"Saya tidak mau membohongi perasaan saya!" Ruki menyanggah, berusaha meyakinkan ketulusannya. "Sedari kecil saya sudah diajari untuk berlaku jujur pada diri sendiri. Saya tidak ingin kecewa karena menutup-nutupi perasaan saya. Meski saya cewek, saya tidak ingin bersikap pasif terhadap orang yang saya senangi. Mungkin saya terlalu agresif. Tapi saya tidak peduli."
Sarwana memejamkan matanya. Gadis itu mendesaknya. Negeri Matahari Terbit merupakan obsesinya selama ini! Kini obsesi itu terpentang lebar di hadapannya....
"Bukankah apa yang saya tawarkan merupakan obsesi kamu selama ini?"
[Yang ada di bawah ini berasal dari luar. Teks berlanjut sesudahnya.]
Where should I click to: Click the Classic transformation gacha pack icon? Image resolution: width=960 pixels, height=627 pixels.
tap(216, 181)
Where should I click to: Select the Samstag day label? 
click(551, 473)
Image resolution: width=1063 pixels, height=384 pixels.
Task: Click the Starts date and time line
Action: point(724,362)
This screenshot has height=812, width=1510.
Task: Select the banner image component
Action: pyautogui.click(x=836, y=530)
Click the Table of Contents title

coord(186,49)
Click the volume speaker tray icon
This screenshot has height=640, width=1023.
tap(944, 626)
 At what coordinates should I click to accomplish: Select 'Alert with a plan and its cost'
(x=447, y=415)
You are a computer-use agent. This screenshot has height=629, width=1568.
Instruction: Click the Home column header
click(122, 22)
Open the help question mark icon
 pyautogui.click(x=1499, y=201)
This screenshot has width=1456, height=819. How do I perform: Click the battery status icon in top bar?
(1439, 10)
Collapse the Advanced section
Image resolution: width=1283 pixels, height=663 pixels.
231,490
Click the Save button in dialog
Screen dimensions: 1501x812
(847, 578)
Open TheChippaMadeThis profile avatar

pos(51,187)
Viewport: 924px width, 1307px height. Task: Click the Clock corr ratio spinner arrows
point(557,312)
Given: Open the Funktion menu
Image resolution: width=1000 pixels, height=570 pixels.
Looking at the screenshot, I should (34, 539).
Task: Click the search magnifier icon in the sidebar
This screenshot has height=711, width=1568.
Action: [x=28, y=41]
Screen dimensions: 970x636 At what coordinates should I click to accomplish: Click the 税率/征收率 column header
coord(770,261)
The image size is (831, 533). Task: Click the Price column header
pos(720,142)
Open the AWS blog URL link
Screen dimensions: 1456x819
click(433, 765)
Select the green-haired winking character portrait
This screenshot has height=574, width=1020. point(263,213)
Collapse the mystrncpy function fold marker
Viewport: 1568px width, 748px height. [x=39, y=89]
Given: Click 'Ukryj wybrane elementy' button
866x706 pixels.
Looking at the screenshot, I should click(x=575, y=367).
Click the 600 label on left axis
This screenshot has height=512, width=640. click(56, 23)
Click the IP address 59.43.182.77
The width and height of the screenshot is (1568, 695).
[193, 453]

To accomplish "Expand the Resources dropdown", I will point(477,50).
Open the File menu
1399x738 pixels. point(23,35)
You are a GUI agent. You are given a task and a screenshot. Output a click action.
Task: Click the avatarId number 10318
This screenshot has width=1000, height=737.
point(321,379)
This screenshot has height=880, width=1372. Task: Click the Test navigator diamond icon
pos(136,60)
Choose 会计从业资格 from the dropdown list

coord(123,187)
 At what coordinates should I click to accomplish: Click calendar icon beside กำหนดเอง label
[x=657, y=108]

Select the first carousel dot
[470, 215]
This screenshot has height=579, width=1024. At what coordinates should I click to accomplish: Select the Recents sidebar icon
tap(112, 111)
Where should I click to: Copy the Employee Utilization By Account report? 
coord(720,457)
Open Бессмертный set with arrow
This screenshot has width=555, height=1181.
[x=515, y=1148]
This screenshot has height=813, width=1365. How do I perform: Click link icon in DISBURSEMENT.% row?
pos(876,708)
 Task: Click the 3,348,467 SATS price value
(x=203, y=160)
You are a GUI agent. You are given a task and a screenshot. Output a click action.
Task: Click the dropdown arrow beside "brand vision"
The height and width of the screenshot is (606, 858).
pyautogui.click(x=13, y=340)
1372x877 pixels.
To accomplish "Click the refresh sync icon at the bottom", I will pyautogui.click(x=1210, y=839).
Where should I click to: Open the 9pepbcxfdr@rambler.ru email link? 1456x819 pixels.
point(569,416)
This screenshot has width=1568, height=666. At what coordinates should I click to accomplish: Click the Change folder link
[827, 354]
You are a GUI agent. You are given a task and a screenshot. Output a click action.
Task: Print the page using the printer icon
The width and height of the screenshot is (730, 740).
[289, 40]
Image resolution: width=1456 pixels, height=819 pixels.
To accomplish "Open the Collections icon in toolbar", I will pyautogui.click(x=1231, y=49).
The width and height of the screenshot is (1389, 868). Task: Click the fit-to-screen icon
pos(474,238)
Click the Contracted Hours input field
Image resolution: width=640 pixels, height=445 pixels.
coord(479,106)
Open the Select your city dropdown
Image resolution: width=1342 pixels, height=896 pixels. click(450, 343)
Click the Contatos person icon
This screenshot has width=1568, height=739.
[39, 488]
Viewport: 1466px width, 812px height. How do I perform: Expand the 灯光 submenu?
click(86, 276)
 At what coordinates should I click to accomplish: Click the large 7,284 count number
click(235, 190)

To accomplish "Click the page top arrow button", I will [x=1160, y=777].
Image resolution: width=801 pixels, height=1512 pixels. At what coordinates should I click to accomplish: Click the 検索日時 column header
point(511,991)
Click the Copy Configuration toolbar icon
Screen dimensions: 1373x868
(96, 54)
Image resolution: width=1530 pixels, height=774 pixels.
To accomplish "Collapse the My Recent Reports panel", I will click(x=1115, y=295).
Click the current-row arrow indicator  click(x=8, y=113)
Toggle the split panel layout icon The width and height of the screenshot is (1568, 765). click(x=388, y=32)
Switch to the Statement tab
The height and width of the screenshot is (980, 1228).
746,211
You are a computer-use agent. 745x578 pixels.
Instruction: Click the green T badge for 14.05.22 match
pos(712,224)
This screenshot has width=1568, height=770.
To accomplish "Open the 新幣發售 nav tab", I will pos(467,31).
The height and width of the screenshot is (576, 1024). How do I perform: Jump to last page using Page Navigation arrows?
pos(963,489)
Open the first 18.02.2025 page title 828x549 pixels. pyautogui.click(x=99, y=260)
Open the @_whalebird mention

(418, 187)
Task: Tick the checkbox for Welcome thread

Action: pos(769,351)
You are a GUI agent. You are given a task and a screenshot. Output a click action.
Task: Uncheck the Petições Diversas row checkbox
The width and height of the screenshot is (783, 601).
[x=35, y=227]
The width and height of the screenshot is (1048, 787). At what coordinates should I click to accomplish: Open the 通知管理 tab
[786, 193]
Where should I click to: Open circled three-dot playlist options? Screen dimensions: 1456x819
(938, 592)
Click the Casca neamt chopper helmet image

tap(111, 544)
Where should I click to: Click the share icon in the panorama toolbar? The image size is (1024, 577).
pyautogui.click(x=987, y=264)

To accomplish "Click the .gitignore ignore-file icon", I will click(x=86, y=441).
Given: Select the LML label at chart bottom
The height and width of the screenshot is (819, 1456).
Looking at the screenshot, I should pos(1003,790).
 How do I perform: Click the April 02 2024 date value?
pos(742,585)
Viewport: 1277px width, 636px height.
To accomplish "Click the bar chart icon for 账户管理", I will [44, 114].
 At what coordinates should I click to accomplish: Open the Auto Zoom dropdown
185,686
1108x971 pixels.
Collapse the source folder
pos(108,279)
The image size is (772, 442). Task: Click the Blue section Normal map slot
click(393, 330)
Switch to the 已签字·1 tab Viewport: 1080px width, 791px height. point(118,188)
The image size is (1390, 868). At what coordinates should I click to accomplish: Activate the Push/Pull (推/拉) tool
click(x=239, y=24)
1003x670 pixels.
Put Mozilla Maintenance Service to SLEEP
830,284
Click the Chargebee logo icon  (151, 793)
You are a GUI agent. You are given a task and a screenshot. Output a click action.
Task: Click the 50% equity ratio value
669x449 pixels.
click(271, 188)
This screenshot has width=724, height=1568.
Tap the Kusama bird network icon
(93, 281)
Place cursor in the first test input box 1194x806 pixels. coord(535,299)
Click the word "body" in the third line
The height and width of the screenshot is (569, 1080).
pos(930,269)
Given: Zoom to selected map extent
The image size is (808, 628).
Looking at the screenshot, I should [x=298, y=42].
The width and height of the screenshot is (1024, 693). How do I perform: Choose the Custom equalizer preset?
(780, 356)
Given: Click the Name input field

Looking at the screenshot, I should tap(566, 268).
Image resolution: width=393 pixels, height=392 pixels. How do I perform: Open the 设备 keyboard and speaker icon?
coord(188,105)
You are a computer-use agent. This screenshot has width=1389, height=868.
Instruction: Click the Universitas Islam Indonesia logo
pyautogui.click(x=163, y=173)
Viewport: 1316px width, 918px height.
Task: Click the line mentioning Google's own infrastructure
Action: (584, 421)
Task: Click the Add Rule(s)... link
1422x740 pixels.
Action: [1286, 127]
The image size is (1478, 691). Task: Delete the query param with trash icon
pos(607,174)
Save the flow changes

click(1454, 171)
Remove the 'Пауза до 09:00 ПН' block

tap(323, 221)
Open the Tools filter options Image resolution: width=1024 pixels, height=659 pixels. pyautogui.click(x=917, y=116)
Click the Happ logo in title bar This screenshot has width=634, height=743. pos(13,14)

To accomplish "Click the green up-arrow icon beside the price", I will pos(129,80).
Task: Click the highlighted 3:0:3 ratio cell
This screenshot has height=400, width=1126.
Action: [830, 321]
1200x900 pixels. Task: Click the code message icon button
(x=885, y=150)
"Iya. Tapi bukan begitu caranya!"
"Kamu meragukan kesungguhan niat saya?!"
"Tentu saja tidak. Saya yakin kamu punya kemampuan finansial untuk melakukan niat kamu itu. Saya hargai semua itu. Cuma...."
"Cuma kenapa?"
"Cinta bukan masalah sepele, Ruki. Cinta itu tidak tumbuh sekejap seperti jamur. Tolong bedakan rasa sayang itu dengan emosi...."
"Ta-tapi...."
Sarwana menggeleng. Mendadak dia teringat seorang gadis teman seprofesinya di sebuah travel di Sanur, Kadek Sundriani. Ada serangkaian kalimat bijak yang pernah disampaikan gadis hitam manis itu kepadanya. Yang dijadikannya sebentuk bekal untuk senantiasa berpijak ke jalan yang lurus.
"Profesi kita sangat rentan, Wana. Kalau tidak pandai-pandai jaga diri, maka kapan saja kita dapat terjerumus ke jalan yang salah. Cobalah memilah antara profesionalisme dengan perasaan hati. Kedua-duanya beda. Sangat jauh berbeda!"